## Correlation Plot

The `CorrPlot` builder takes a dataframe (Kotlin `Map<*, *>`) as the input and builds a correlation plot.

If the input has NxN shape and contains only numbers in range [0..1], then it is plotted as is. Otherwise `CorrPlot` will compute correlation coefficients using the Pearson's method. 

`CorrPlot` allows to combine 'tile', 'point' or 'label' layers in a matrix of "full", "lower" or "upper" type.

A call to the terminal `build()` method will create a resulting 'plot' object. 
This 'plot' object can be further refined using regular Lets-Plot (ggplot) API, like `+ ggsize()` and so on.


The Ames Housing dataset for this demo was downloaded from [House Prices - Advanced Regression Techniques](https://www.kaggle.com/c/house-prices-advanced-regression-techniques/data?select=train.csv) (train.csv), (c) Kaggle.

In [1]:
%useLatestDescriptors
%use lets-plot
%use dataframe

LetsPlot.getInfo()

Lets-Plot Kotlin API v.4.4.2. Frontend: Notebook with dynamically loaded JS. Lets-Plot JS v.4.0.0.

In [2]:
// Cars MPG dataset
var mpg_df = DataFrame.readCSV("https://raw.githubusercontent.com/JetBrains/lets-plot-kotlin/master/docs/examples/data/mpg.csv")
mpg_df.head(3)


In [3]:
mpg_df = mpg_df.remove("")
mpg_df.head(3)

In [4]:
val mpg_dat = mpg_df.toMap()

### Combining 'tile', 'point' and 'label' layers.

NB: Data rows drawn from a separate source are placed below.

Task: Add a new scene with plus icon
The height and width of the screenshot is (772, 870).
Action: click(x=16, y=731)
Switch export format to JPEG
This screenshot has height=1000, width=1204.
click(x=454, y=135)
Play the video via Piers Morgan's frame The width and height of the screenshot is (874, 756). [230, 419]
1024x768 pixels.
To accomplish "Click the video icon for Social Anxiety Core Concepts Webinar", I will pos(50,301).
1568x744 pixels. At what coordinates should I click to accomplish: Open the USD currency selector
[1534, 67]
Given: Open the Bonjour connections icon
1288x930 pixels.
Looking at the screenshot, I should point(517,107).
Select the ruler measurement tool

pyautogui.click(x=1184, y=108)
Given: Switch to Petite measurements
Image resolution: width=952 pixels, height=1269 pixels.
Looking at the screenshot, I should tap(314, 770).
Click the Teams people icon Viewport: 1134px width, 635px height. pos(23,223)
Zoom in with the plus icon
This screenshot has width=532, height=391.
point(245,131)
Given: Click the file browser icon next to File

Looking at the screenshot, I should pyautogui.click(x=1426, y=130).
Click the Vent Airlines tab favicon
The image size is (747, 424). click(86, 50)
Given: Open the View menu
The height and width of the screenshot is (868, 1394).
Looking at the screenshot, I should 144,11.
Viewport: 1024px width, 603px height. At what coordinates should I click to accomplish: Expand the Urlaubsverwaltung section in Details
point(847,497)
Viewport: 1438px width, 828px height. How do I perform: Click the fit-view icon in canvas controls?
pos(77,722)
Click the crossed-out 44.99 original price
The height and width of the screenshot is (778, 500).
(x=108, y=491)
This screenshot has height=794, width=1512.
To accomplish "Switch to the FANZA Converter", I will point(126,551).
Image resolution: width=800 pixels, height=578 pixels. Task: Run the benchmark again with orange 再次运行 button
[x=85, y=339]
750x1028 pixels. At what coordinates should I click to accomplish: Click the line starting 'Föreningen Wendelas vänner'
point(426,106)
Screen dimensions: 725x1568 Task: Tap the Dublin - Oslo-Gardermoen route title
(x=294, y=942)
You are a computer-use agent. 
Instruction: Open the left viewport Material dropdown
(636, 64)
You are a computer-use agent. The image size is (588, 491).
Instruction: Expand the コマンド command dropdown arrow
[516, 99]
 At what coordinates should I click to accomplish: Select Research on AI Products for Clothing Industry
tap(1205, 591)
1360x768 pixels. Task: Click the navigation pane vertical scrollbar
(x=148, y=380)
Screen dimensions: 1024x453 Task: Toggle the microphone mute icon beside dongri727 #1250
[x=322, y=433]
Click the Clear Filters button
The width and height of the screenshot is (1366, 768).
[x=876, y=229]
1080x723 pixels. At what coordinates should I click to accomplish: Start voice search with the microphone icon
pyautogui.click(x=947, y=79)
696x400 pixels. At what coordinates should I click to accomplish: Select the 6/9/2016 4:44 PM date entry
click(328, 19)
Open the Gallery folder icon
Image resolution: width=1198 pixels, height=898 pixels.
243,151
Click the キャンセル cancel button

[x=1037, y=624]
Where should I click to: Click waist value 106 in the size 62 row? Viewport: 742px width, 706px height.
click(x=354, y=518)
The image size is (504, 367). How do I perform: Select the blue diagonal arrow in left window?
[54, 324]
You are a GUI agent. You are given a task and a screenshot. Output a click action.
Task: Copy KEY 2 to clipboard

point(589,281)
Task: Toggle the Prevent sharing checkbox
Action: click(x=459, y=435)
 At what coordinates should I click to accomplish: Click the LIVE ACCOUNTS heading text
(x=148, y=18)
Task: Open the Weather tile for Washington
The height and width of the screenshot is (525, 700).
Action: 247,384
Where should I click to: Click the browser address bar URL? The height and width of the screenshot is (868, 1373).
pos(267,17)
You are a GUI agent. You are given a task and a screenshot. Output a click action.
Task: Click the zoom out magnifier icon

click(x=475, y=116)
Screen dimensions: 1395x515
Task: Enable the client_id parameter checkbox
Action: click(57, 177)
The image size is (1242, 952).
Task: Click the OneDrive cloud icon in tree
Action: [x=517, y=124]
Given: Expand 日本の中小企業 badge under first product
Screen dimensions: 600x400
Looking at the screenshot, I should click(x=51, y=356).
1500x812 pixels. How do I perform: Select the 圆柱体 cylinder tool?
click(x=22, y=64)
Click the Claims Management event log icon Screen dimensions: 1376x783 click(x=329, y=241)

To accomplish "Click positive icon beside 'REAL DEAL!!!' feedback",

When combining layers, `CorrPlot` chooses an acceptable plot configuration by default.

In [5]:
gggrid(
    listOf(
        CorrPlot(mpg_dat, "Tiles").tiles().build(),
        CorrPlot(mpg_dat, "Points").points().build(), 
        CorrPlot(mpg_dat, "Tiles and labels").tiles().labels().build(),
        CorrPlot(mpg_dat, "Tiles, points and labels").points().labels().tiles().build()
    ), 2, 400, 320)

The default plot configuration adapts to the changing options - compare "Tiles and labels" plot above and below.

You can also override the default plot configuration using the parameter `type` - compare "Tiles, points and labels" plot above and below.

In [6]:
gggrid(
    listOf(
        CorrPlot(mpg_dat, "Tiles and labels").tiles().labels(color="white").build(),
        CorrPlot(mpg_dat, "Tiles, points and labels")
         .tiles(type="upper")
         .points(type="lower")
         .labels(type="full").build()
    ), 2, 400, 320)

### Customizing colors.

Instead of the default blue-grey-red gradient you can define your own lower-middle-upper colors, or 
choose one of the available 'Brewer' diverging palettes.

Let's create a gradient resembling one of Seaborn gradients.

In [7]:
val corrPlot = CorrPlot(mpg_dat).points().labels().tiles()

// Configure gradient resembling one of Seaborn gradients.
val withGradientColors = (corrPlot
            .paletteGradient(low="#417555", mid="#EDEDED", high="#963CA7")
            .build()) + ggtitle("Custom gradient")

// Configure Brewer 'BrBG' palette.
val withBrewerColors = (corrPlot
            .paletteSpectral()
            .build()) + ggtitle("Brewer 'Spectral'")

// Show both plots
gggrid(listOf(withGradientColors, withBrewerColors), 2, 400, 320)


### Correlation plot with large number of variables in dataset.

The [Kaggle House Prices](https://www.kaggle.com/c/house-prices-advanced-regression-techniques/data?select=train.csv) dataset contains 81 variables.

In [8]:
val housing_df = DataFrame.readCSV("../data/Ames_house_prices_train.csv")
housing_df.head(3)


Correlation plot that shows all the correlations in this dataset is too large and barely useful. 

In [9]:
CorrPlot(housing_df.toMap())
    .tiles(type="lower")
    .paletteBrBG()
    .build()


#### The `threshold` parameter.

The `threshold` parameter let us specify a level of significance, below which variables are not shown.

In [10]:
CorrPlot(housing_df.toMap(), "Threshold: 0.5", threshold = 0.5, adjustSize = 0.7)
    .tiles(type="full", diag=false)
    .paletteBrBG()
    .build()


Let's further increase our threshold in order to see only highly correlated variables.


In [11]:
CorrPlot(housing_df.toMap(), "Threshold: 0.8", threshold = 0.8)
    .tiles(diag=false)
    .labels(color="white", diag=false)
    .paletteBrBG()
    .build()